Prompt - Whenever a line in the data below includes the string "height", copy it out.

Listed records -
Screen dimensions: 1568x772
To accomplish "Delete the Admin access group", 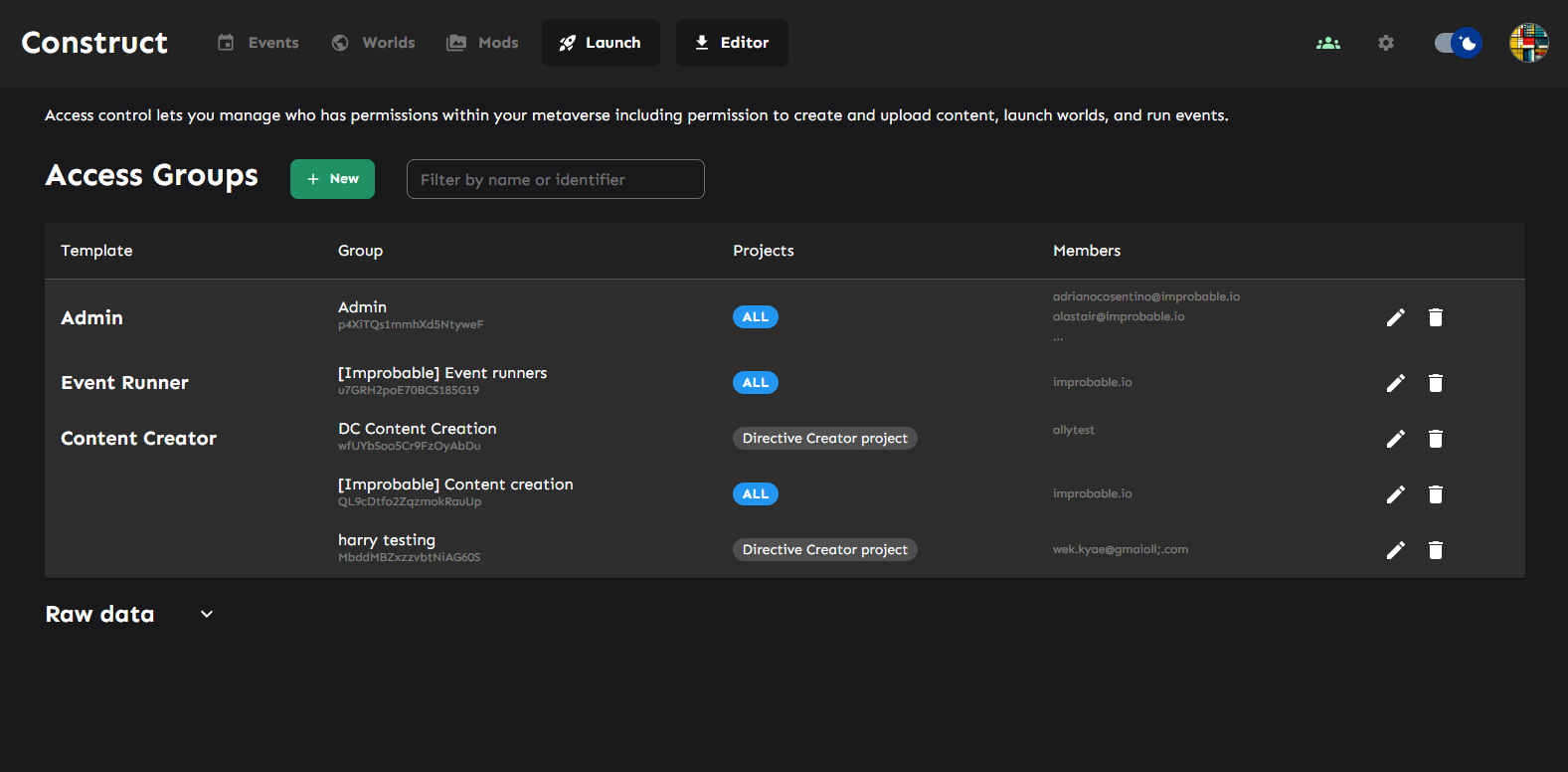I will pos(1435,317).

--

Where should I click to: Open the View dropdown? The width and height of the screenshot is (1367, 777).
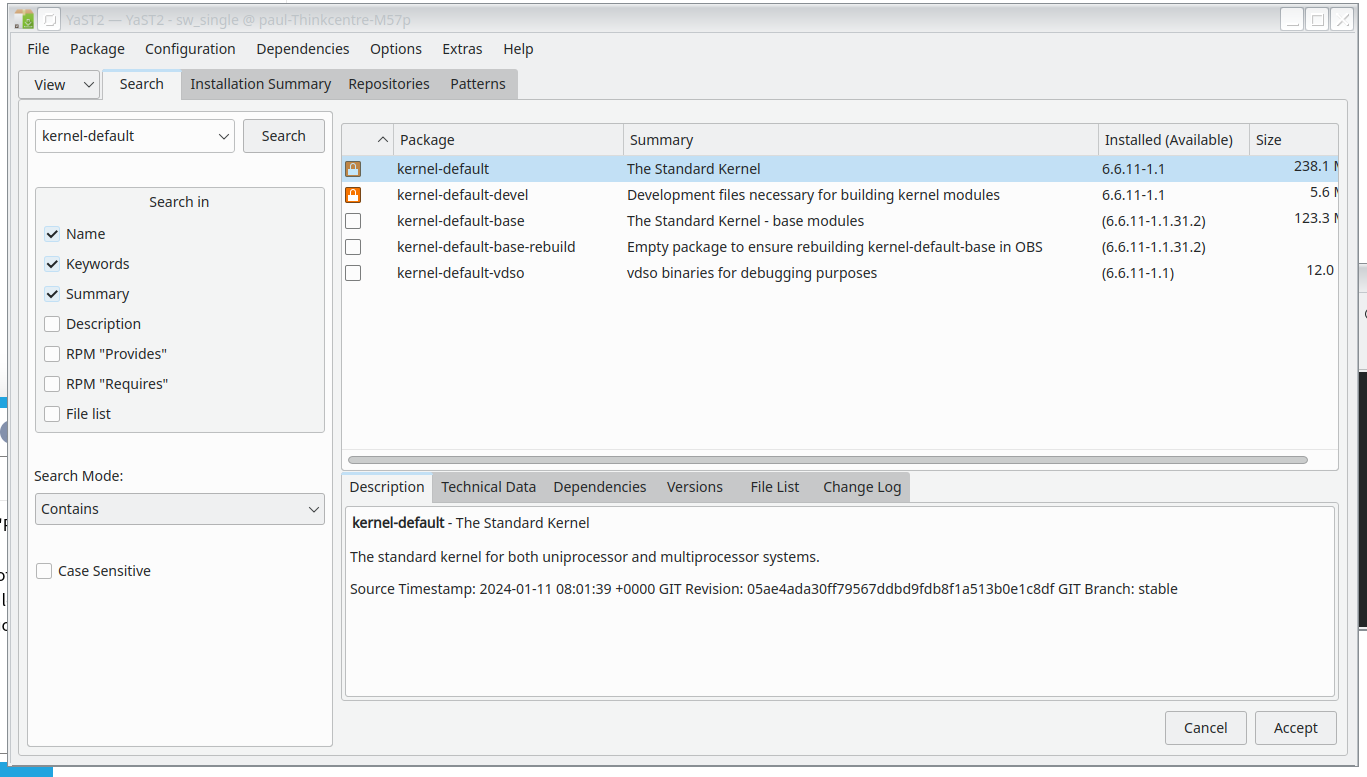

---

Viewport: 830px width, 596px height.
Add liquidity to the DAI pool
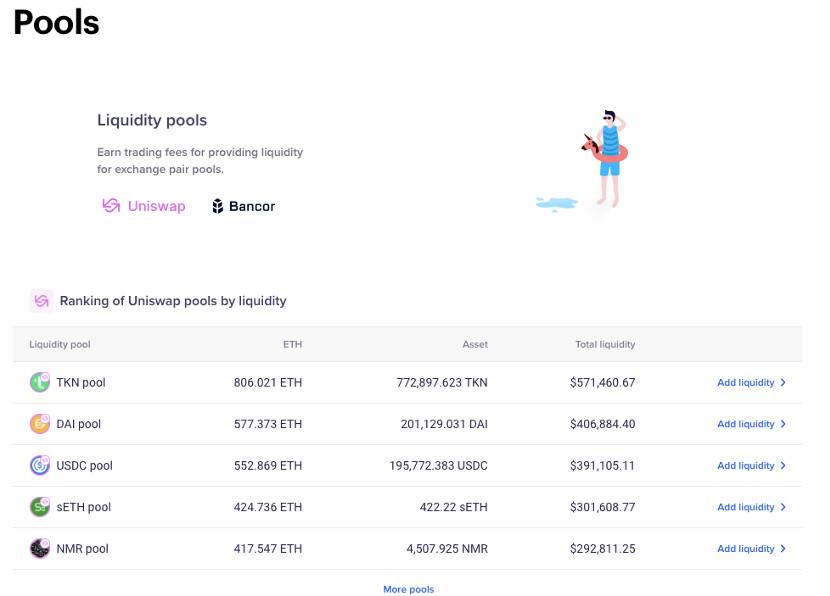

Answer to the exercise -
Where should I click to: Open the View dropdown? The width and height of the screenshot is (1367, 777).
Viewport: 830px width, 596px height.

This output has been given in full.